Using JupyterLab for writing code#

JupyterLab1 is an open-source browser-based Integrated Development Environment for programming and doing data science. The JupyterLab interface consists of different components, such as a file browser, terminal, Python interpreter, text editor, and so on. When you run a JupyterLab (see next section for details how to do this), the interface will be automatically opened in a web browser. JupyterLab is a versatile programming tool that can do many things, but most importantly, you can use it to write and run code, create and write Jupyter Notebooks (combining both text and code), and e.g. explore files and outputs from your analyses. The main interface components of JupyterLab are shown in Figure 1.13, which is (approximately) what you would see when you first open a JupyterLab on your computer:

  • The file browser (navigation panel) on the left can be used for instance to navigate on your file system and create new files or folders (you can right-click on empty white space to see different options). If you double-click a specific file in the browser, it will open it. Selecting a file (a blue box appears) and right-clicking the file, opens various options that you can do with the file, such as renaming, copying, duplicating or deleting it.
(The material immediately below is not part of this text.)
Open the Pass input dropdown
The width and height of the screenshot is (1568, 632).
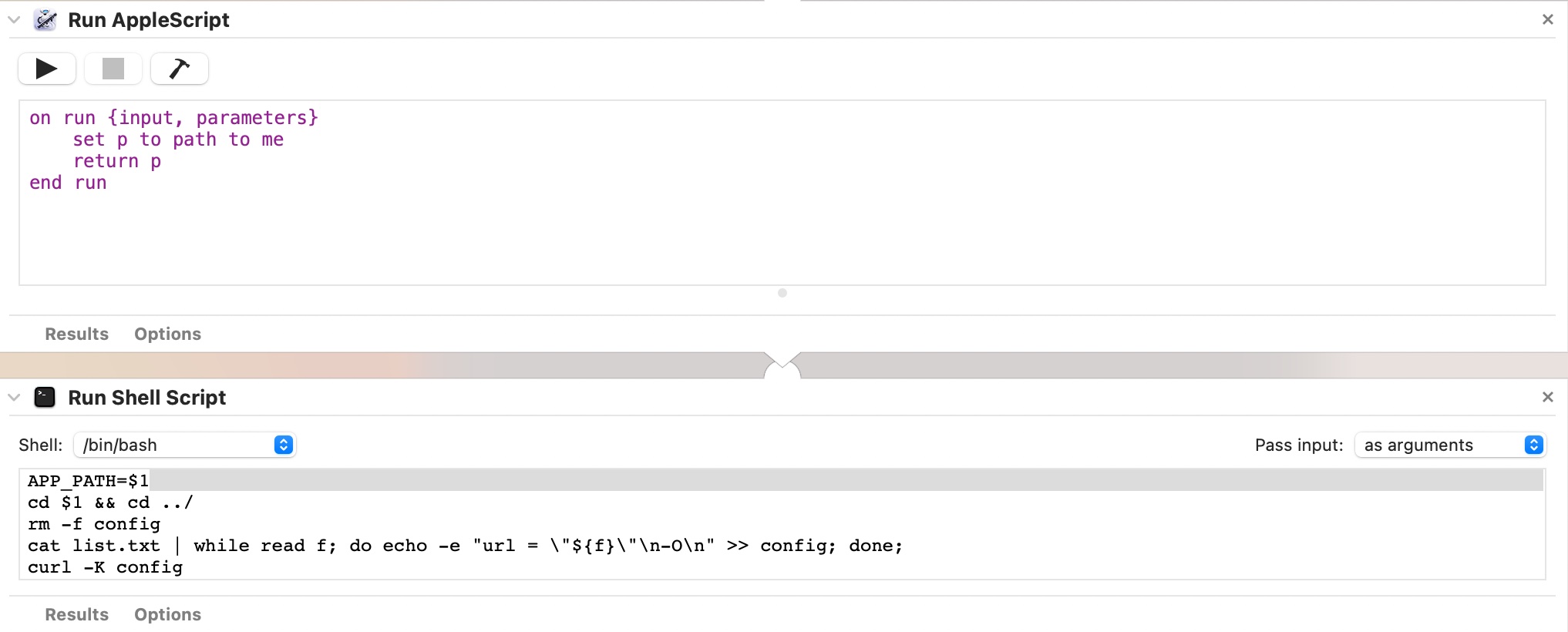click(x=1450, y=445)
  • A “launcher panel” on the right

Figure 1.13. The main interface components of JupyterLab IDE.

Figure 1.13. The main interface components of JupyterLab IDE.
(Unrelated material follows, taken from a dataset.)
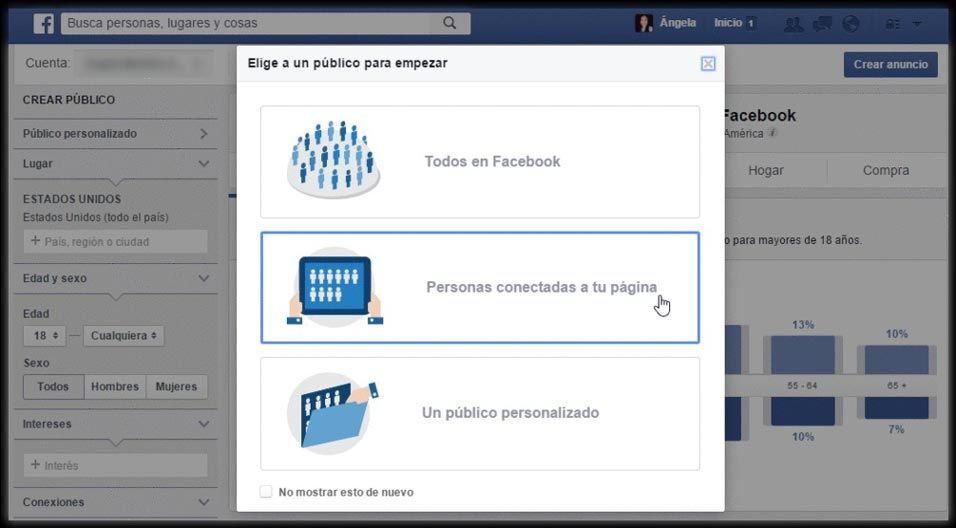Check 'No mostrar esto de nuevo' box
The image size is (956, 528).
(x=266, y=492)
Jupyter Notebooks (as described in the previous section) are documents that can be used and run inside the JupyterLab environment containing the computer code and rich text elements (such as figures, tables and links). Jupyter Notebooks are perfect for documenting a data science workflow in an interactive format. We use JupyterLab/Jupyter Notebooks as the default programming environment in this book. All of the book materials are available in a JupyterLab setting which you can start using immediately without any installations using Binder (see Preface for details).

Figure 1.14. The basic components of a Jupyter Notebook opened in JupyterLab.

Figure 1.14. The basic components of a Jupyter Notebook opened in JupyterLab.